**Apply what you read:**
**A.** Copy word for word the part of the passage on the NDP debate starting with "André Frappier, in" and going on through "Canada-Québec solidaire alternative.".
**B.** Answer these questions from the passage on the NDP debate:
(i) In which dated edition of PTàG did Frappier write the quoted remarks about the NDP?
(ii) Who summed up the PTàG debate, and in which dated edition?
(iii) In parliament, what two things did the Bloc vote with the Tories in support of?

** Passage follows **

André Frappier, in a further contribution to the debate, was more positive about the value of the NDP. In his view, the real task is “the construction of a pan-Canadian left alternative”:
“The NDP is a vehicle on the basis of which we can begin working with English-Canadian progressives,” he wrote in the October 10 PTàG. “Recognition of Quebec’s right to sovereignty is an issue on which we must work to achieve a break with the Canadian ideology. If it turns out that the NDP is no longer the tool to achieve this, it will be necessary to create a Canada-Québec solidaire alternative.
“In Quebec, the challenge is to bring about a break with the bourgeois nationalist solutions of the PQ and the Bloc, in order to take our place and impose the solutions of the workers movement and the progressive and feminist movements. From this perspective, the conjunction of the Canadian and Québécois workers movement is decisive, and the only promising one.”
Short-term “lesser evil” strategies to block the right, Frappier argued, did nothing to advance the task of building a left alternative. In parliament, the Bloc voted with the Tories in support of free trade deals and in favour of the war. In Quebec itself the so-called strategic vote for the PQ has impeded the emergence of a genuine party of the left.
More than a voting formula
Summing up the PTàG debate — which included several other contributions — Jean-Paul Pelletier noted in the October 14 edition that it was much more than a debate on a voting formula. More fundamentally, he said, it comes down to the place occupied by the demand for independence in the perspective of the left in Quebec:
“Which should prevail? A sovereigntist vote, or a social-democratic vote? Some posed the question very directly in those terms. Others were less direct, but strongly emphasized the NDP’s good social positions while minimizing the importance of its unacceptable positions on the question of Quebec and the Clarity Act.

** End of Passage **
** Collected data follows **

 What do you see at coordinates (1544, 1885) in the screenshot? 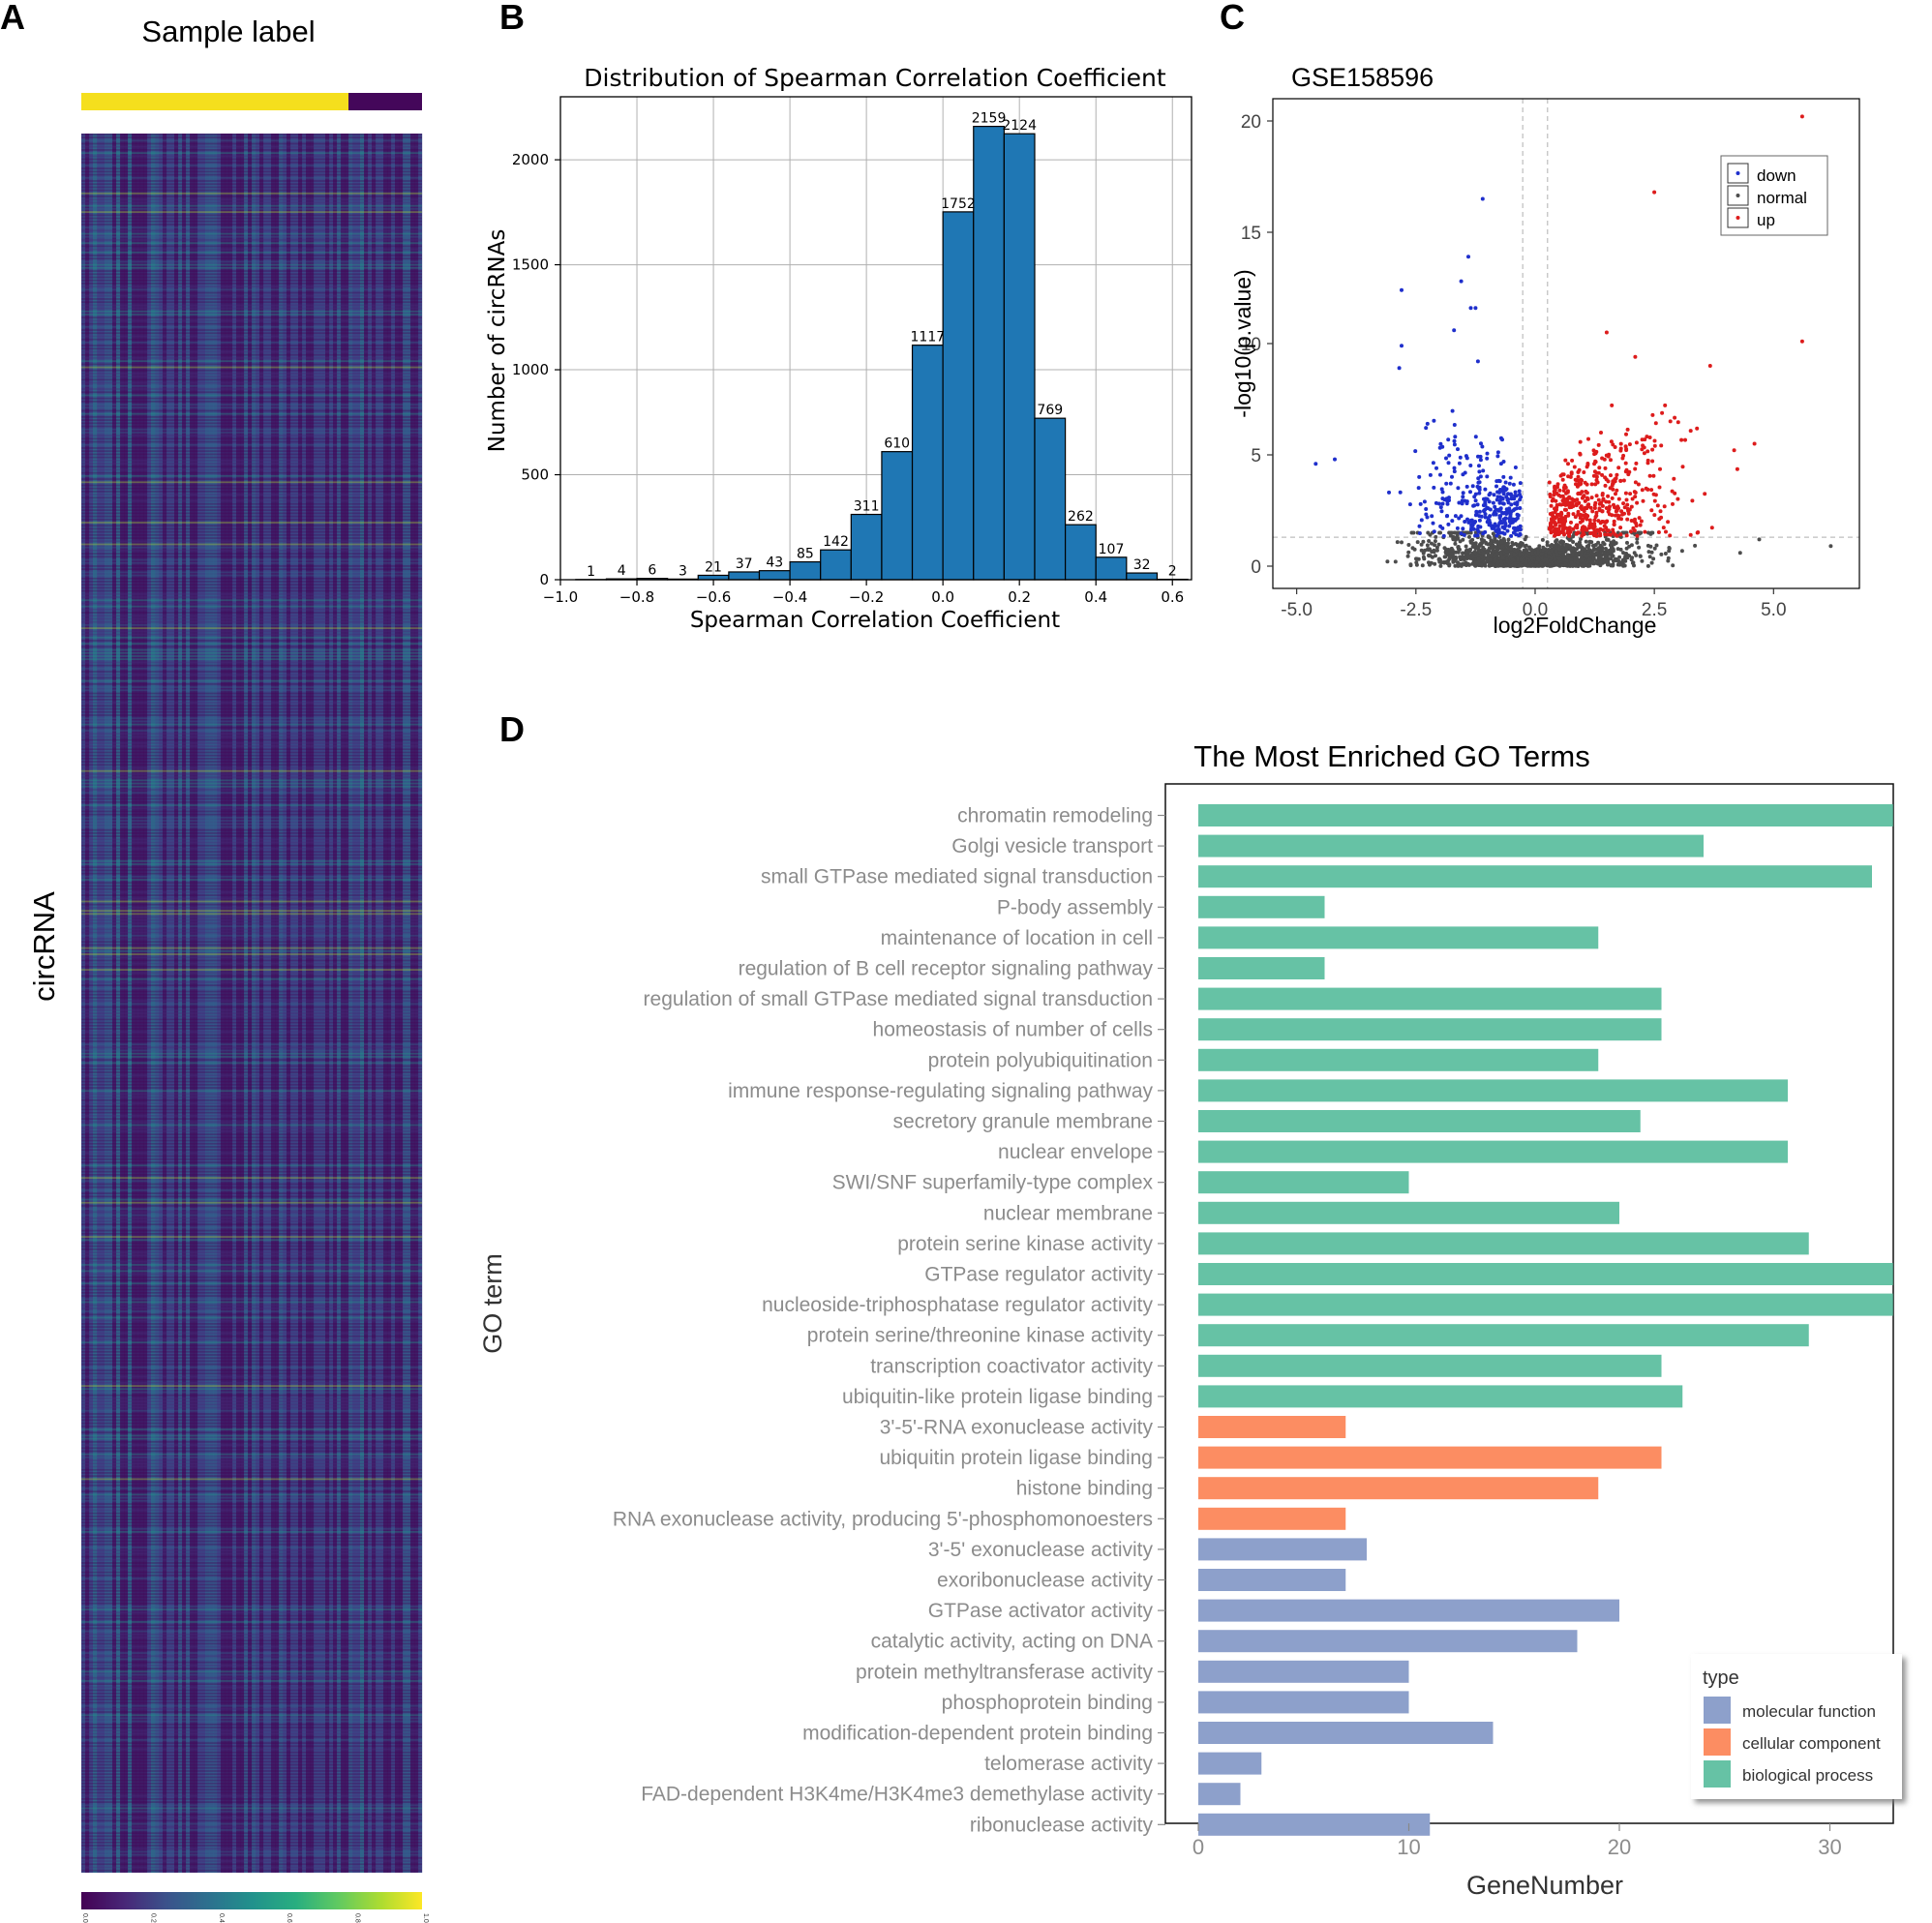
I see `go-x-axis-label: GeneNumber` at bounding box center [1544, 1885].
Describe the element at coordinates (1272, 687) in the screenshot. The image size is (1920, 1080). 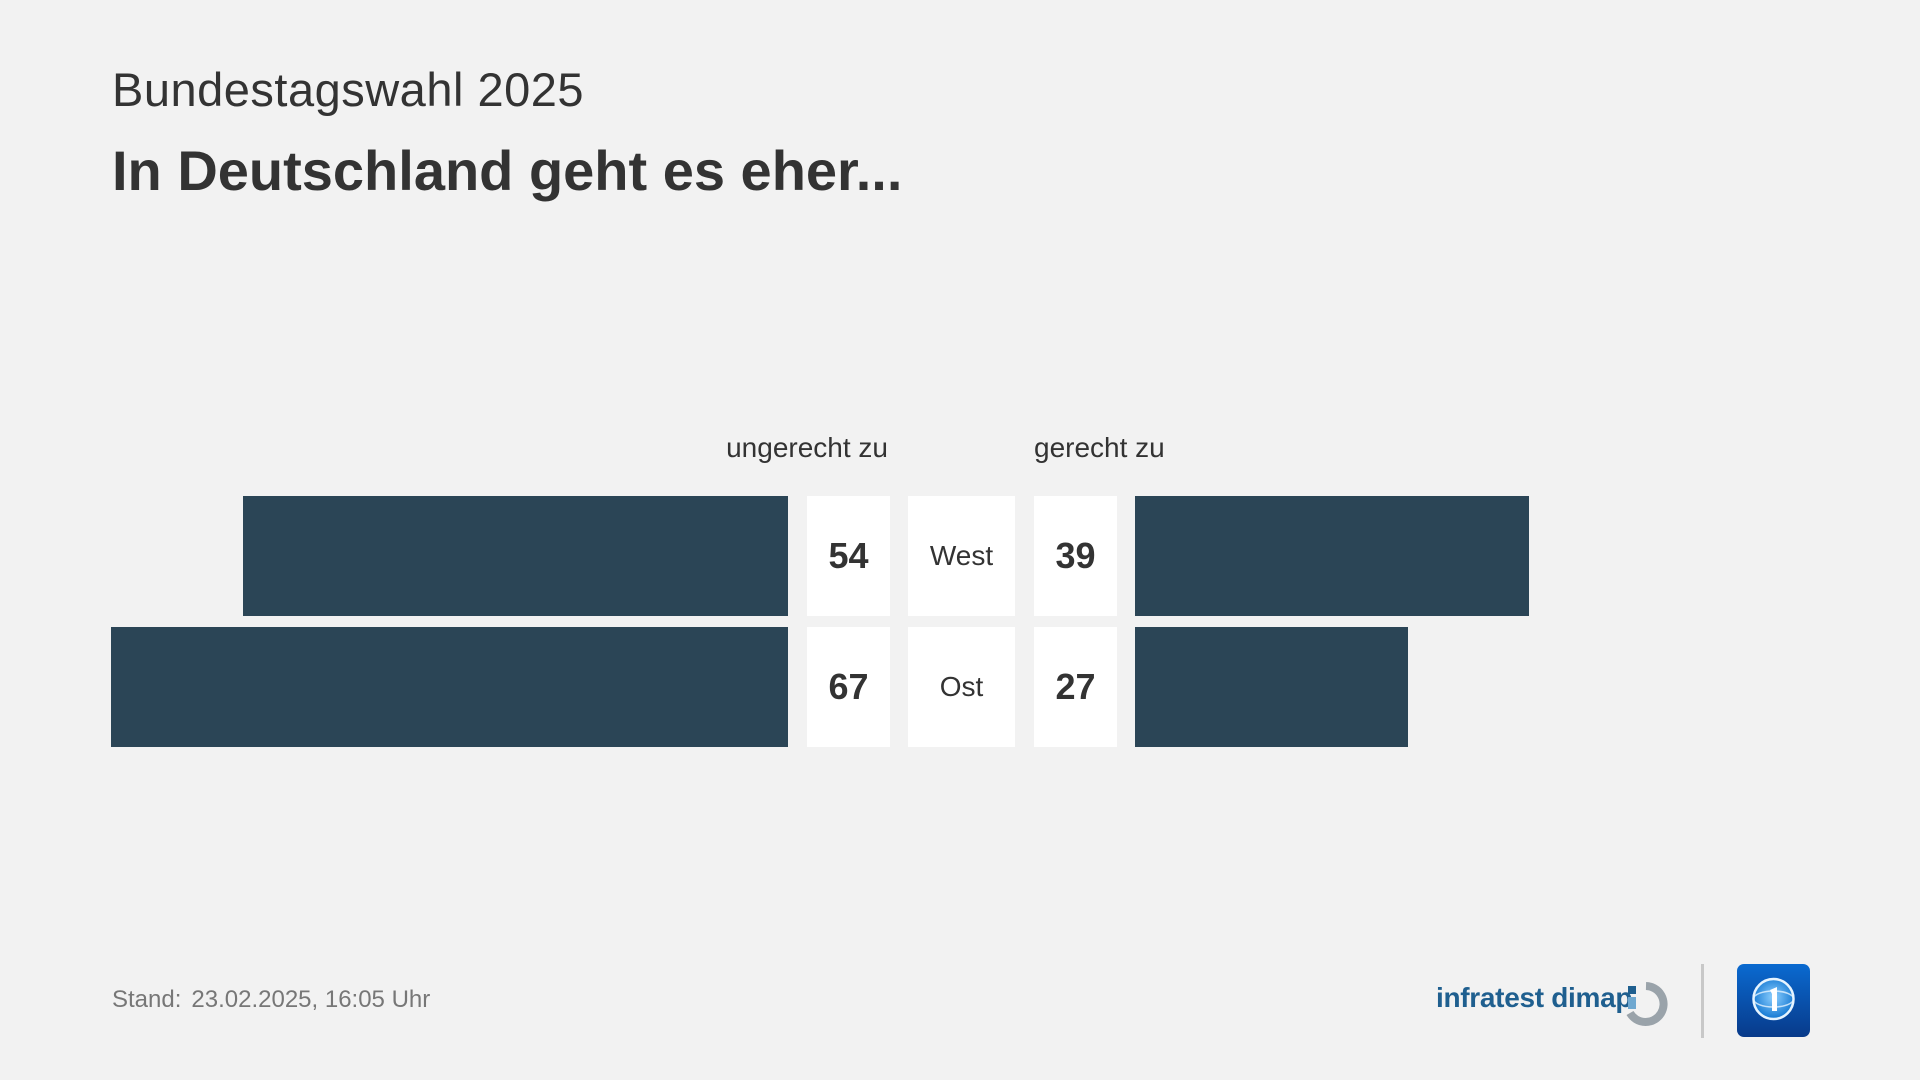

** End of Collected data **

**Answers below:**
**A.**
André Frappier, in a further contribution to the debate, was more positive about the value of the NDP. In his view, the real task is “the construction of a pan-Canadian left alternative”:
“The NDP is a vehicle on the basis of which we can begin working with English-Canadian progressives,” he wrote in the October 10 PTàG. “Recognition of Quebec’s right to sovereignty is an issue on which we must work to achieve a break with the Canadian ideology. If it turns out that the NDP is no longer the tool to achieve this, it will be necessary to create a Canada-Québec solidaire alternative.

**B.**
(i) The October 10 edition.
(ii) Jean-Paul Pelletier, in the October 14 edition.
(iii) Free trade deals and the war.